The good Doctor vandalising Callanish earlier this week.

The Croft was less than impressed by the fuss made in the press over a new Dr Who donning a Harris Tweed jacket. His choice of outerwear was lauded by (almost) all and trumpeted as a huge validation of the clo mor and its relevance in today’s (or tomorrows) time-travelling circles…

” The Dr Who thing though, granted, I’m sick of. It makes for a good story sure but it’s the transcience of it that’s the real worry here. Allying your brand to one particular person or identity in the populist zeitgeist is fatal. If one falls from favour, and it will, so too does the other. Who wants to be holding hands with a character who reincarnates himself every few years anyway? And if you have to do so then better a Pharrell than a timelord surely? ” – The Croft December 2010

Then word reached the Croft via a BBC contact that his jacket was in fact often a Donegal tweed number. How embarrassing.

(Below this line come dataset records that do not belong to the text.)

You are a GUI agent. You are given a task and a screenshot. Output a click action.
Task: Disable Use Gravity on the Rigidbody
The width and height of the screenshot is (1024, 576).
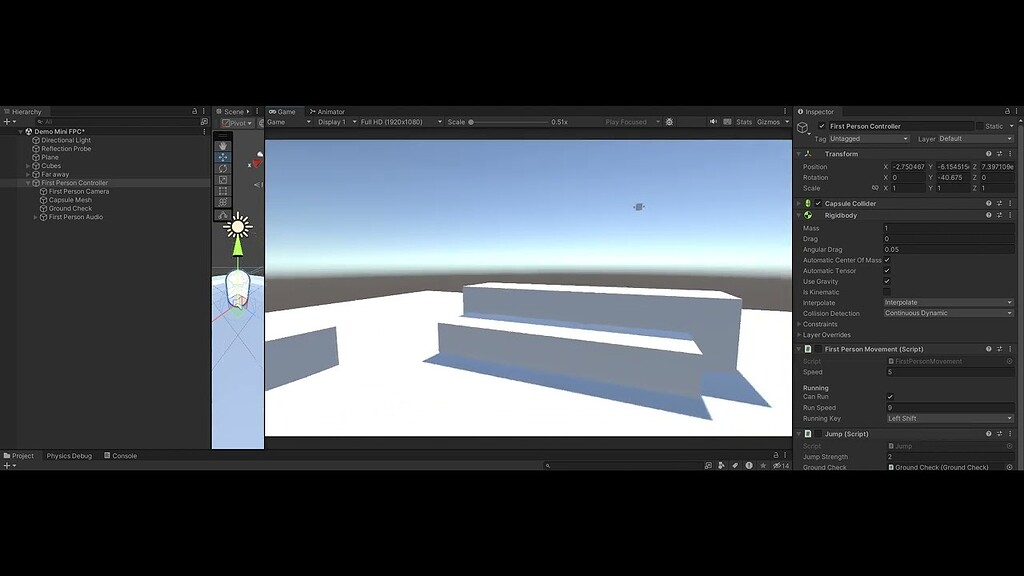coord(887,281)
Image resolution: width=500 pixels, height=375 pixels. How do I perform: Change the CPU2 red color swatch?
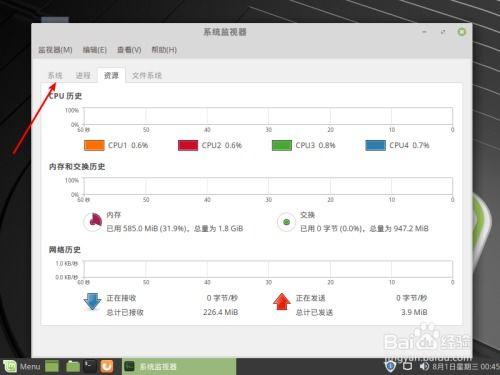tap(188, 145)
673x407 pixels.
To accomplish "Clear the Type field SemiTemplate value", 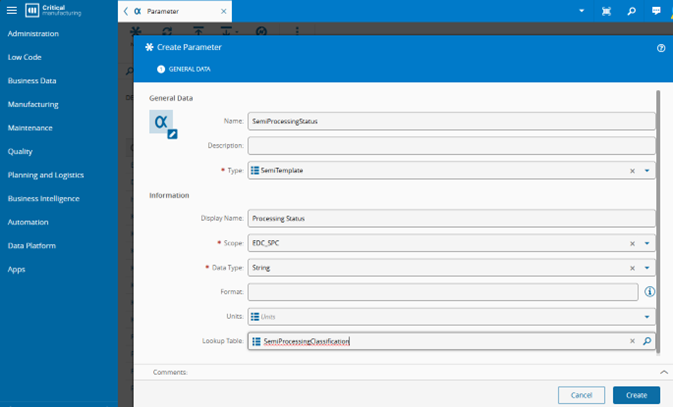I will 632,171.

Finally, adding insult to injury, it was revealed today by a Sunday Mail probe the Beeb is now dressing him in a Canadian licensed, Chinese-made rip-off that is 20 per cent acrylic and they have struck a deal to sell the “officially licensed replica blazer” for £360 in nerd emporium Forbidden Planet. Even Mr Haggas’ genuine jackets come in three score cheaper than the comic shop offerings!

For shame but hopefully someone will be able to put a spin on this PR debacle instead of just ranting about it in the press.